In this adaptation of Ayn Rand's novel, Gary Cooper stars as Howard Roark, a fiercely independent architect. Rather than compromise his ideals, Roark takes menial work as a quarryman. He falls in love with heiress Dominique but ends the relationship when he is finally able construct buildings according to his own wishes.  Running time: 114 minutes  Watch the trailer for The Fountainhead.

Margaret McCurry

A principal in the architectural and design firm of Tigerman McCurry and a Fellow of the American Institute of Architects, Margaret McCurry received her Bachelor’s degree in Art History from Vassar College and her Loeb Fellowship in Advanced Environmental Studies from the Graduate School of Design at Harvard University.  She is the recipient of many Honor Awards from the National AIA, numerous Distinguished Building and Interior Architecture Awards from the Chicago Chapter, and both National and Local Interior Design Project Awards from the American Society of Interior Designers (ASID).  Her work has been published widely in architectural and interior magazines and exhibited at museums and galleries here and abroad.  It is documented in a monograph, Margaret McCurry: Constructing Twenty-Five Short Stories (2000) published by Monacelli Press as well as Distillations: The Architecture of Margaret McCurry, published by ORO Editions (2011).

Michael Caplan

Michael Caplan is an independent film director, producer and educator.  He has directed and produced documentary and fiction feature films in Chicago for the last 25 years.  Caplan is an Associate Professor in the Cinema Art + Science Department at Columbia College Chicago, where he teaches documentary and narrative film production as well as creative producing classes. 
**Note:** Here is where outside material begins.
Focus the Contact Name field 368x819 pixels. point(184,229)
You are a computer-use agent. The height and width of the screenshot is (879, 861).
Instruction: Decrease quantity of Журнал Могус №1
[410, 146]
He was one of ten Chicago filmmakers who were recently commissioned by the Chicago International Film Festival to direct and write a one-minute film to play during the 2015 festival.  His most recent feature length project, ALGREN, is a documentary that explores the life and legacy of Nelson Algren, the National Book Award-winning author of Man With the Golden Arm and Walk on the Wild Side.  The film premiered in 2014 at the Chicago International Film Festival with sold out screenings, and rave reviews, from the Hollywood Reporter to the Chicago Tribune.  It also screened at the Music Box Theatre as part of an inaugural documentary series at the famed art house theatre in Chicago.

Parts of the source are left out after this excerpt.